Titel:
An Insolvenzschuldner bezahlter Kindesunterhalt unterliegt nicht dem Insolvenzbeschlag
Normenketten:
ZPO § 850b Abs. 1 Nr. 2, § 850k, § 906 Abs. 2
InsO § 36 Abs. 1 S. 2
BGB § 399
Leitsätze:
Ein erhöhter pfändungsfreier Betrag ist durch das Insolvenzgericht festzusetzen, wenn die vom Schuldner getrennt lebende Ehefrau den Kindesunterhalt nicht auf ein Konto der minderjährigen Tochter, sondern auf das Pfändungsschutzkonto des Schuldners, über dessen Vermögen das Verbraucherinsolvenzverfahren eröffnet wurde, überweist. (Redaktioneller Leitsatz) (Rn. 11) (redaktioneller Leitsatz)
2. Unterhaltszahlungen, die der Insolvenzschuldner für ein Kind erhält, unterliegen nicht dem Insolvenzbeschlag. (Rn. 13) (redaktioneller Leitsatz)

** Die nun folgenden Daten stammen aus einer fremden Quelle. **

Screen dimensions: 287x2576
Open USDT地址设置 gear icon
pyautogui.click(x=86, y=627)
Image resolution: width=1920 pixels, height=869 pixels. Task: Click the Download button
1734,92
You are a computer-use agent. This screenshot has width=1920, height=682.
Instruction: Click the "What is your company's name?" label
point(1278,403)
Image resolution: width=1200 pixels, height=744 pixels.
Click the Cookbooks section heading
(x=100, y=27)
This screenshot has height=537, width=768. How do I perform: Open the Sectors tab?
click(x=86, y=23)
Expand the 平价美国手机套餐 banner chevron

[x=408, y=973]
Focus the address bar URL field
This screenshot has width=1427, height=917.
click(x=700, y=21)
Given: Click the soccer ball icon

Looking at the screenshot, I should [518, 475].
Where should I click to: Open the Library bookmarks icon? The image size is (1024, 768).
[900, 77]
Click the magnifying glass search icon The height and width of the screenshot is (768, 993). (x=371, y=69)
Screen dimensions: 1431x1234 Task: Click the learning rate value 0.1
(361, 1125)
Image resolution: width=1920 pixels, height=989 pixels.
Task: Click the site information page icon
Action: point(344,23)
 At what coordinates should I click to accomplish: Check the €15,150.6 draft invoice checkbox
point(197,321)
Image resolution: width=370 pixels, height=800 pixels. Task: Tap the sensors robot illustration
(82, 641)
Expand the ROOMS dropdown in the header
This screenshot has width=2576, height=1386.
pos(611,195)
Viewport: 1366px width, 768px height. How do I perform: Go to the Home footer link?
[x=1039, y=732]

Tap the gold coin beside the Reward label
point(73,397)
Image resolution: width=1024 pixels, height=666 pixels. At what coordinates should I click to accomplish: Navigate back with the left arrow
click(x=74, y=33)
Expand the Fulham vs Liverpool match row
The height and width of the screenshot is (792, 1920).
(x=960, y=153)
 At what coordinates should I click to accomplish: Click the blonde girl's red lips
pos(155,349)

3. Der Insolvenzschuldner hat Anspruch auf Festsetzung eines um die Unterhaltszahlungen erhöhten pfändungsfreien Betrag für sein Pfändungsschutzkonto. (Rn. 16) (redaktioneller Leitsatz)
Schlagworte:
Insolvenzschuldner, Pfändungsschutzkonto, Unterhaltszahlungen, pfändungsfreier Betrag
Fundstellen:
JurBüro 2024, 610
ZVI 2024, 116
ZInsO 2024, 1401
BeckRS 2023, 44557
VuR 2024, 235
LSK 2023, 44557
FDInsR 2024, 944557
Tenor
Für das Pfändungsschutzkonto des Schuldners mit der IBAN …, BIC …, bei der …, das durch die Insolvenzeröffnung vom 10.11.2022 und den daraus folgenden Insolvenzbeschlag gepfändet wurde, wird ein abweichender pfändungsfreier Betrag mit Wirkung ab 01.11.2023 auf monatlich 2.250,- € festgesetzt.
Gründe
1
Über das Vermögen des Schuldners wurde am 10.11.2022 das Verbraucherinsolvenzverfahren eröffnet und Rechtsanwalt … zum Insolvenzverwalter bestellt.
2
Das Girokonto des Schuldners mit der IBAN …, BIC …, bei der …, wird als Pfändungsschutzkonto im Sinne von § 850k ZPO geführt.
3
Der Schuldner hat mit Schreiben vom 19.09.2023 beantragt, gemäß § 36 Abs. 1 Satz 2 InsO in Verbindung mit § 906 Abs. 2 ZPO einen abweichenden pfändungsfreien Betrag für sein Pfändungsschutzkonto auf monatlich 2.250,- € festzusetzen. Zur Begründung hat er ausgeführt, dass auf seinem Pfändungsschutzkonto folgende Zahlungen eingehen:
- Arbeitseinkommen in Höhe von rund 1.900,- € monatlich. Darin seien Nachtzuschläge von rund 250,- € enthalten, die seines Wissens nach nicht pfändbar sind,
- Kindesunterhalt in Höhe von 100,- € monatlich von der Kindesmutter seiner bei ihm lebenden Tochter,
- Kindergeld in Höhe von 250,- € monatlich.
4
Zum Nachweis hat der Schuldner jeweils eine Kopie seiner Lohnabrechnungen für die Monate Mai bis Juli 2023 sowie eine Kopie der Umsatzanzeige seines Pfändungsschutzkontos vorgelegt, aus dem die Gutschrift des Unterhalts sowie des Kindergeldes ersichtlich ist.
5
Der Insolvenzverwalter wurde zu dem Antrag des Schuldners vom 19.09.2023 gehört. Er hat in seiner Stellungnahme vom 18.10.2023 beantragt, einen abweichenden pfändungsfreien Betrag lediglich auf 2.150,- € festzusetzen, weil die Unterhaltszahlung der Kindesmutter in Höhe von 100,- Euro nicht dem Pfändungsschutz unterliege.
6
Der Antrag des Schuldners vom 19.09.2023 ist zulässig und begründet.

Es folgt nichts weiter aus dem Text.